I think two or three days a week is actually pretty good if you’re somewhere with “real winter” and no indoor! Maybe you can come up with some specific goals or exercises to help you feel like you’re maximizing your riding time? Maybe riding in two-point for x sets of y minutes, increasing the time as the winter progresses. Or working through 101 Dressage Exercises, 101 Jumping Exercises, or the gymnastics in the back of Jimmy Wofford’s eventing book. Something to help you feel like you’re progressing even if you’re not riding as much as you’d like.
I’m not sure if Maryland qualifies as “real winter” compared to wherever you are, but I’ll chime in anyway. This is my sixth winter with horses at home and I also don’t have an indoor. (There are several I could hack over or haul out to but I can’t justify the expense unless I’m preparing for something specific, and there aren’t real shows over the winter here.) I’ve always managed to keep my one or two horses going pretty well through the winter, meaning at least 5 days of work most weeks. A lot of this is luck though as the past couple winters have been fairly mild. There are always a few weeks here and there that are difficult due to footing, but that amount of time off doesn’t really affect the horses’ fitness or training. I get grumpy when I can’t ride though, lol!
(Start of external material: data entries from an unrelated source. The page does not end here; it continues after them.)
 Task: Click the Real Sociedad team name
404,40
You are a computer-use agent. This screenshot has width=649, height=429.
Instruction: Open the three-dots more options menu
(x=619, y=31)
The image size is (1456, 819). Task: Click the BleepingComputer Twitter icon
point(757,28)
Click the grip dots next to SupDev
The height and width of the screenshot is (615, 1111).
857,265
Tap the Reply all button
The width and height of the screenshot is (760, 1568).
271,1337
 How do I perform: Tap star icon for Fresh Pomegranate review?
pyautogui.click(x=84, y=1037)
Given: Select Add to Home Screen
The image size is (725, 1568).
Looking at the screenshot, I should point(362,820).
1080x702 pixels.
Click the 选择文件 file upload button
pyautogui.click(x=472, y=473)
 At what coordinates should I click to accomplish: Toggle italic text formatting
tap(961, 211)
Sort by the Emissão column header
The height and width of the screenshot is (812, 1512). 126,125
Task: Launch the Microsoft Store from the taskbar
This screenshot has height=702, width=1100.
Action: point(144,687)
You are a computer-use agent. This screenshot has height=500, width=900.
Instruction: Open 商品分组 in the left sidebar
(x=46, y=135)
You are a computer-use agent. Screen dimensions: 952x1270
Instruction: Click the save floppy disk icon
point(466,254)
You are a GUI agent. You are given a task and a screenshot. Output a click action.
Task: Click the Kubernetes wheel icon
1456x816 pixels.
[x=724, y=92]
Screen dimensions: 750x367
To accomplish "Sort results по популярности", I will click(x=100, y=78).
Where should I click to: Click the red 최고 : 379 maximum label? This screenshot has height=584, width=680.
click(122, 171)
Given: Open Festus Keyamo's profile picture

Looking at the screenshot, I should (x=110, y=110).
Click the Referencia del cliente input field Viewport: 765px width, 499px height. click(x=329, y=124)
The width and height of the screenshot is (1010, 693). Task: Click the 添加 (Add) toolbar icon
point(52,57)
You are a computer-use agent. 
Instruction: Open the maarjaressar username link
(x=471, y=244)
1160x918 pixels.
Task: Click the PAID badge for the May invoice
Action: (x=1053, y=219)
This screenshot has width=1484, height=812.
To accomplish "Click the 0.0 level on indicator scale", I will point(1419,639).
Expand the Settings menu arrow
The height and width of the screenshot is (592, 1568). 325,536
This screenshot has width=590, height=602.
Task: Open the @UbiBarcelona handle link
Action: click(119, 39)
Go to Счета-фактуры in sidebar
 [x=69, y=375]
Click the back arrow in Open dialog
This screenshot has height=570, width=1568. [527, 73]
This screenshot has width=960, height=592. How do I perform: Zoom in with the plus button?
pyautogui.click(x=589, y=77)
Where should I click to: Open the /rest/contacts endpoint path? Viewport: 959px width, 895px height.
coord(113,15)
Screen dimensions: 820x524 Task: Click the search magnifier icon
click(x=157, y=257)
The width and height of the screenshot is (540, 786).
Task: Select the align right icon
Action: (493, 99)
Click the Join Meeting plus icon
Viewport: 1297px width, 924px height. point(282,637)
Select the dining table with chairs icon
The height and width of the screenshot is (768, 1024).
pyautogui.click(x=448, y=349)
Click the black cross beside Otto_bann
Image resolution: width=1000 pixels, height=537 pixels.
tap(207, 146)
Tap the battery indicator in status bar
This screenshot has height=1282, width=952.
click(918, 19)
For example, a couple weeks ago we got a couple inches of snow capped off with a sheet of ice. (Around here we hardly ever get nice dry snow…it’s almost always heavy, wet stuff mixed with sleet.) Then eight days later on Christmas Eve we got 2" of rain. :grr: So in an eleven-day period my horse got six days off (coincidentally in three two-day sets), we hauled out for one jumping lesson in an indoor, we worked normally at home three days, and we had one walk-only ride because the saturated footing froze solid when the temps dropped 40 degrees overnight after the downpour (yay, Maryland). That work schedule isn’t my ideal but it does keep both of us going.
I always drag my arena before snow or heavy rain. This helps it drain faster and also ensures that if it freezes solid, at least it is flat and useable for walking. I’m fortunate that my arena was well-constructed and drains really well. One end is shaded by trees to the south so it stays frozen longer and sometimes I can’t use that end for a few days after the rest thaws.
If I can only walk due to footing, I make it worthwhile by doing walk poles and working on lateral work, walk-halt-walk transitions, reinback, walk pirouettes, and transitions between free walk and medium walk (something my current horse always needs to work on as when I got him he thought picking up the reins meant, “go!”). It still feels like a productive ride, although I need to bundle up more than if I were riding “for real.”
It’s a shame that you can’t use your driveway because it sounds like a really good option! I would love to have something like that. I usually like to hack out at least once a week but in winter I don’t always get to because I worry about lumpy frozen mud.
I personally wouldn’t bother with weekly lessons if I couldn’t ride between because I don’t have a great memory and feel like I need to practice what I learn in the next day or two to make it worthwhile.